Copy the lines from the start of the records below through the line containing "Task: Click the red 14 days notice", both included, and leave out the pictures.

-- INPUT MATERIAL follows --

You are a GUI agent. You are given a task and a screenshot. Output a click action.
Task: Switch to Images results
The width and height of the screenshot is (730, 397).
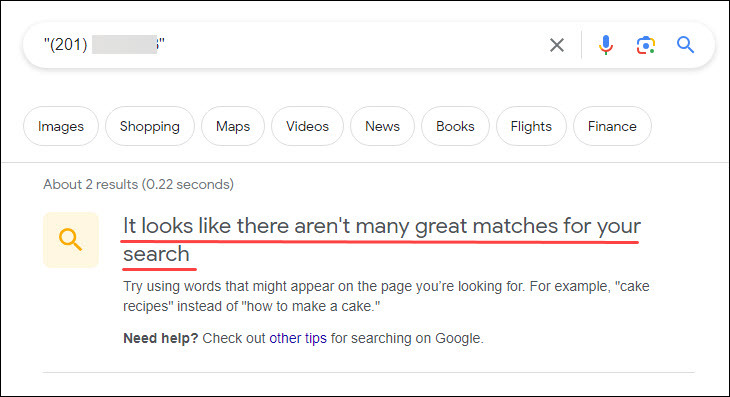click(61, 126)
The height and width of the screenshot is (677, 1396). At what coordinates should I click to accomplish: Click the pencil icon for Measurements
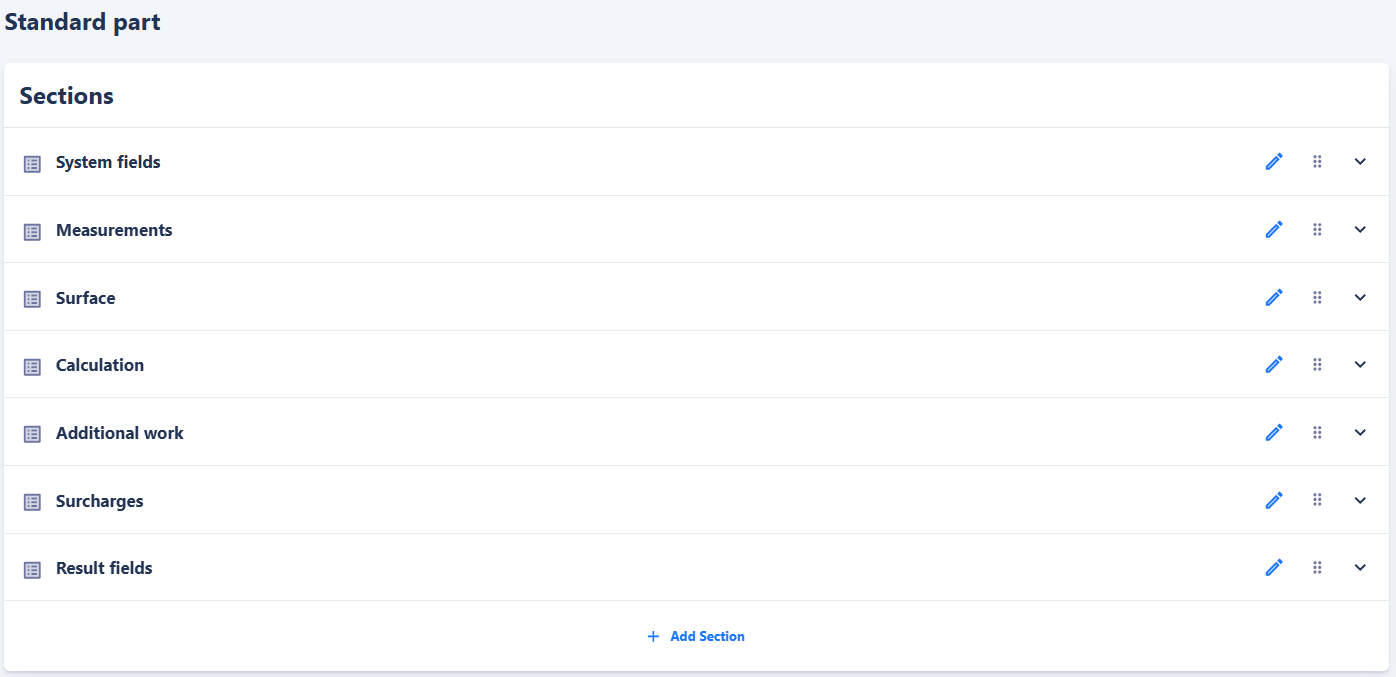click(1274, 230)
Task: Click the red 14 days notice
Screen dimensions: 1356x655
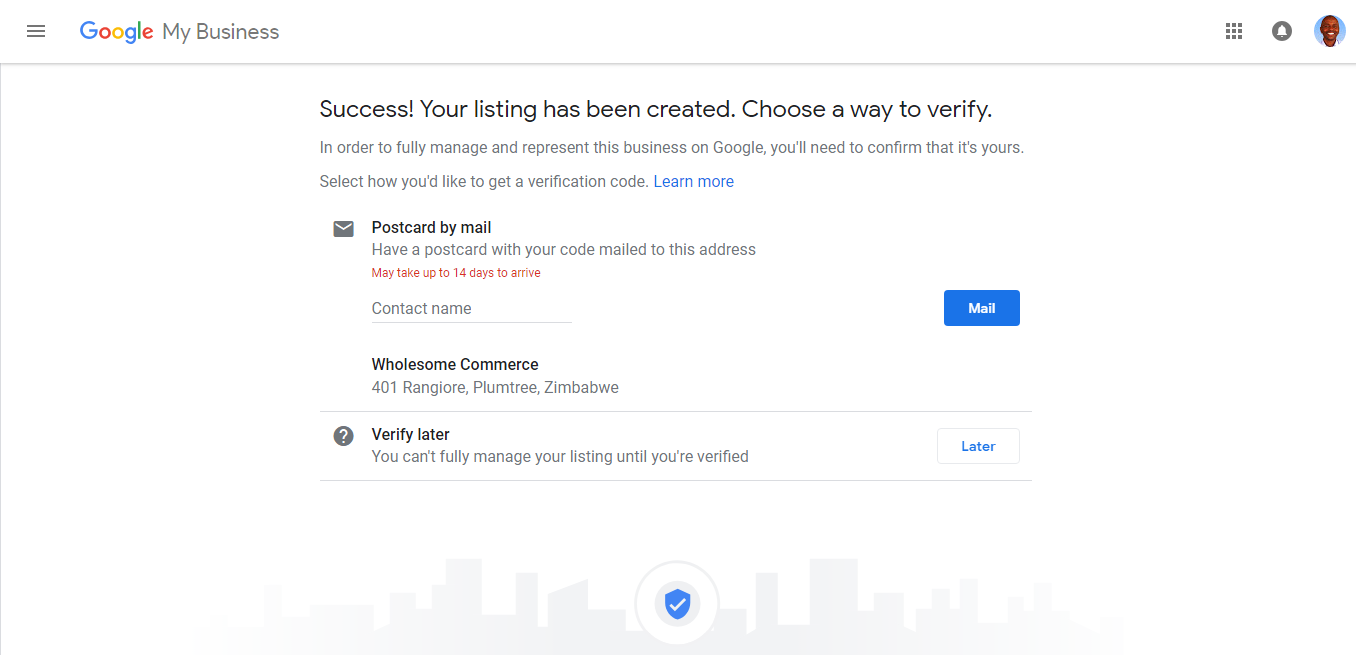Action: click(456, 273)
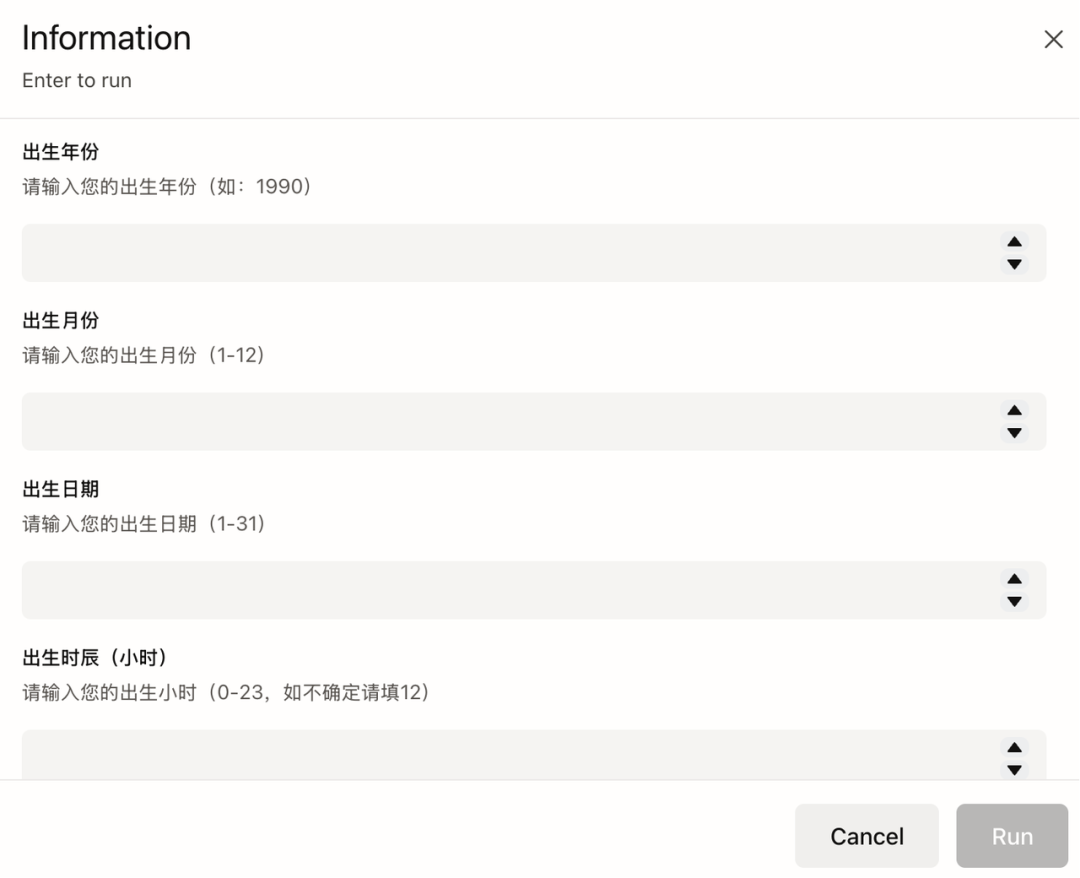Select the 出生日期 day input box
Image resolution: width=1080 pixels, height=878 pixels.
pos(500,590)
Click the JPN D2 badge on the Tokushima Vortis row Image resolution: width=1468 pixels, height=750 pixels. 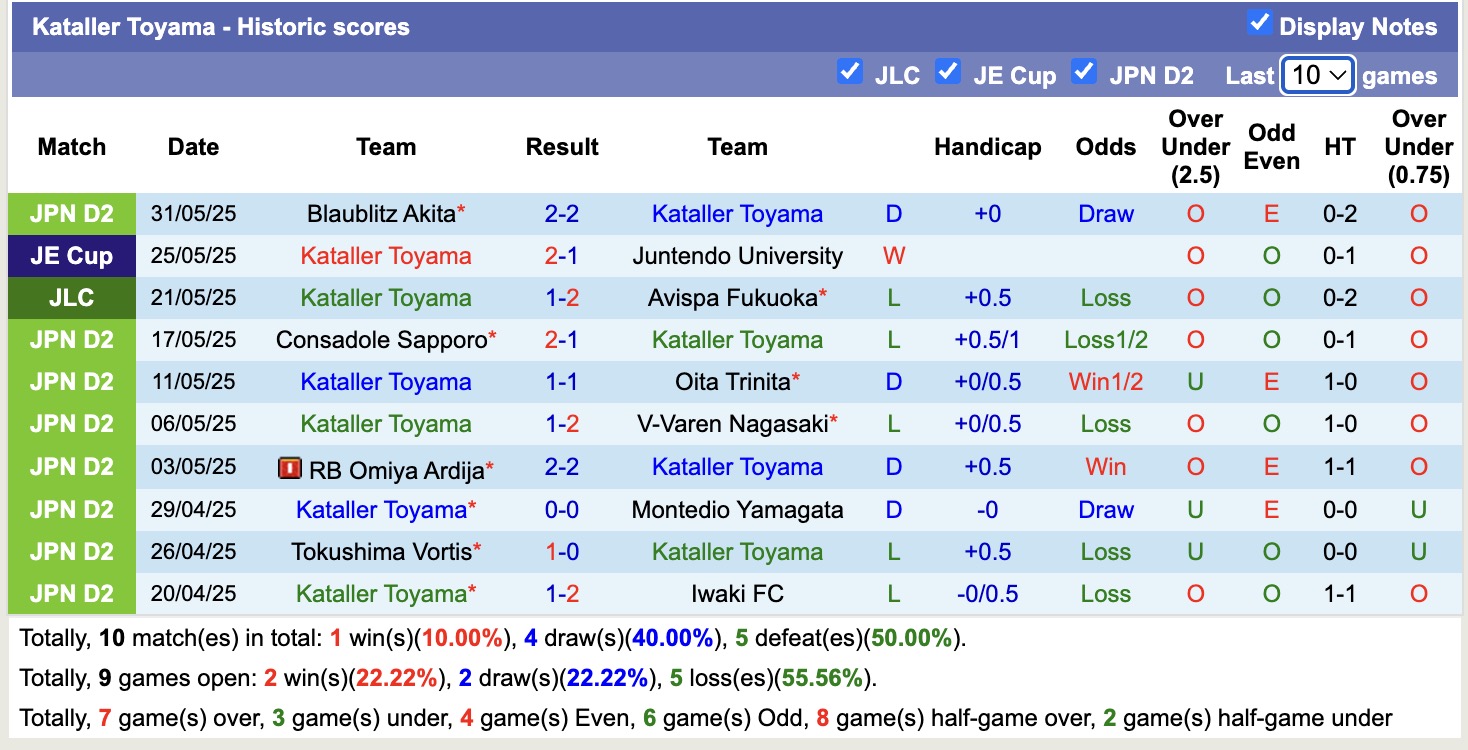point(71,551)
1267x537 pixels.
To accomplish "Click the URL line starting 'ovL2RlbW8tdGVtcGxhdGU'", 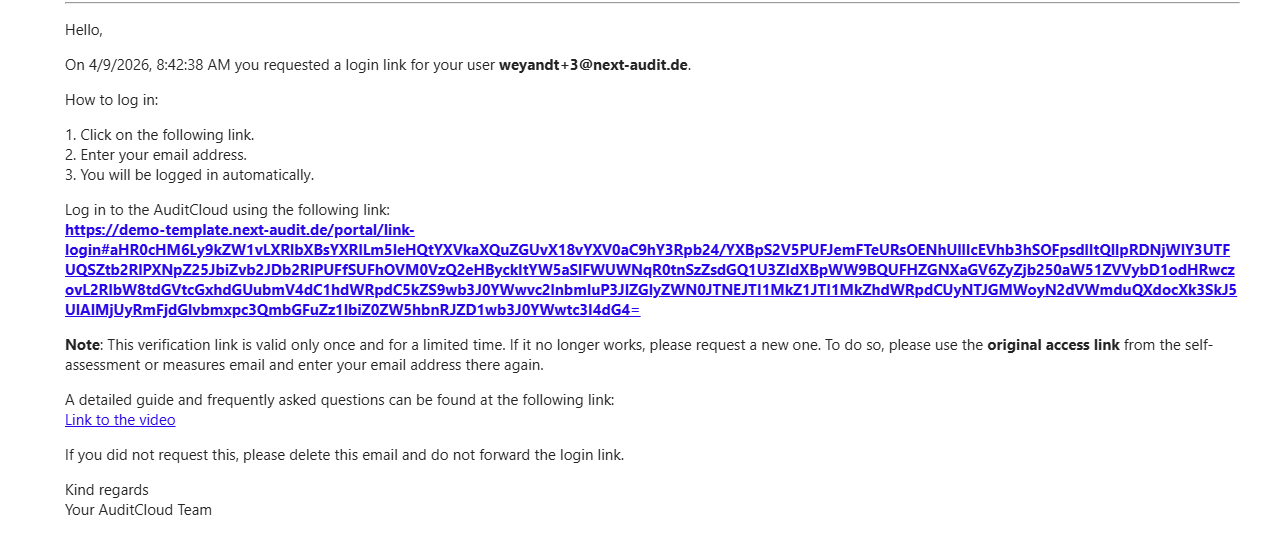I will (x=651, y=290).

-- INPUT MATERIAL concluded --

RESPONSE AREA:
You are a GUI agent. You are given a task and a screenshot. Output a click action.
Task: Switch to Images results
The width and height of the screenshot is (730, 397).
click(61, 126)
The height and width of the screenshot is (677, 1396). At what coordinates should I click to accomplish: Click the pencil icon for Measurements
click(1274, 230)
Task: Click the red 14 days notice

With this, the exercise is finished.